▶ **Task directions**
Which three causes of ascites does the text on dialysis options name?

Pre-dialysis counselling should include the information to the patient on the importance
of vascular access for HD, the need for preservation of arm veins for placement of
vascular access and the notion that starting with PD is a means of preserving the
vascular potential. In HD patients, where creation of a well-functioning native vascular
access is not possible, PD should be proposed as a better alternative than the use
of permanent central vein catheters, which are associated with substantial morbidity
and mortality. Infection risk on PD is comparable to that of HD patients with a native
fistula, whereas the infection risk of a tunnelled HD catheter is twice as high.
Ascites may be due to heart failure, hepatic failure or peritoneal metastases. While
ultrafiltration during HD may be able to remove fluid from the body and sometimes
alleviate the abdominal distension due to ascites, it will often fail to do so. PD
may be a better alternative, since fluid can be evacuated through the PD catheter
[58,59]. The theoretical concerns of excessive loss of albumin or higher infectious
risk seem clinically irrelevant [59].

▶ **Data shown**
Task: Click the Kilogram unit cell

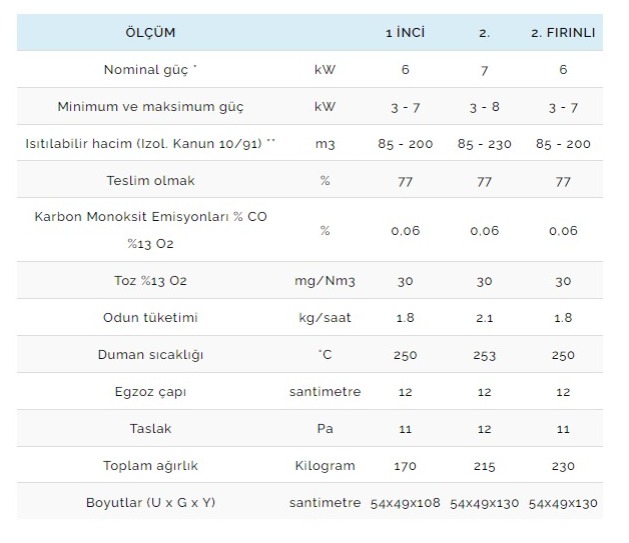Action: point(324,465)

▶ **Problem solution**
Heart failure, hepatic failure or peritoneal metastases.